O interesse por esse tema partiu do fato de o feminismo socialista acompanhar, de alguma forma, a intervenção profissional da autora deste trabalho, por meio da concepção de mundo que caracteriza o ideário transmitido por movimentos dessa natureza. Em 2012, a equipe técnica do NAT, da subárea de Direitos Humanos, fez visitas institucionais aos Centros de Acolhida, voltados à população de rua adulta, da cidade de São Paulo. Assim, pôde-se perceber que algumas instituições demonstraram, a partir da fala de gerentes e técnicos (assistentes sociais ou psicólogos/as), a inobservância das especificidades do público feminino42

em seu trabalho cotidiano, o que corrobora para a violação de alguns de seus direitos43. Isso fez a pesquisadora pensar sobre quais os limites e as possibilidades para que

as/os assistentes sociais pudessem desenvolver, em seu cotidiano profissional permeado por péssimas condições de trabalho, baixos salários e insuficiente articulação entre as políticas intersetoriais, atividades com o público feminino, visando à contestação de sua subalternização nas vias públicas, na família, no mundo, etc.

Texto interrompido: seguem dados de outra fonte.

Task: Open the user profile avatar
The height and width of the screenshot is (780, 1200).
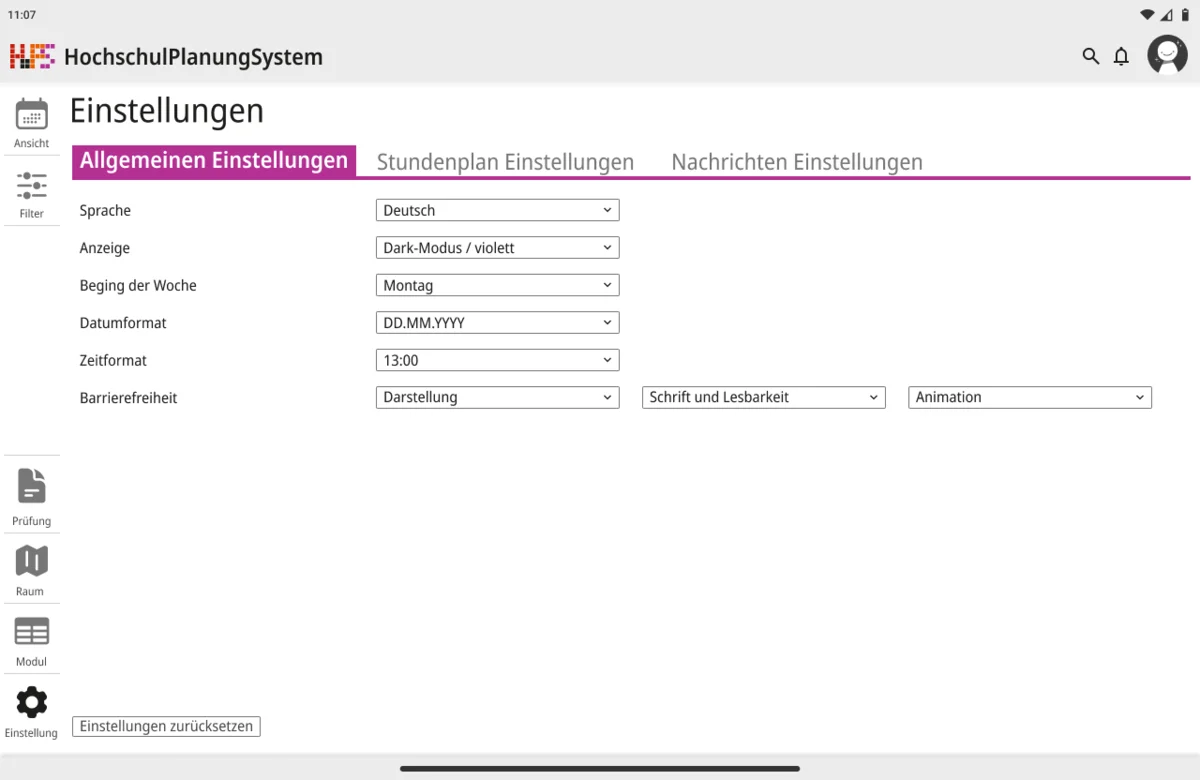Action: point(1167,55)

Assim, esta pesquisa teve o objetivo de analisar se o feminismo socialista interfere no trabalho cotidiano das assistentes sociais que militam em movimentos dessa natureza. Para tanto, foram elencados os seguintes objetivos específicos: compreender se a militância nesses espaços contribui para a educação permanente de tais assistentes sociais; apreender as lacunas na formação profissional acadêmica, quanto ao trato desse tema; entender se as assistentes sociais feministas têm colocado em prática, no seu trabalho profissional com a população usuária dos serviços em que atuam, os elementos libertários presentes no ideário feminista socialista, ante o contexto institucional em que se apresenta o seu espaço sócio-ocupacional; analisar quais os avanços do debate sobre gênero e classe, no curso da profissão, após a renovação do Serviço Social, e como as assistentes sociais entrevistadas veem esse processo.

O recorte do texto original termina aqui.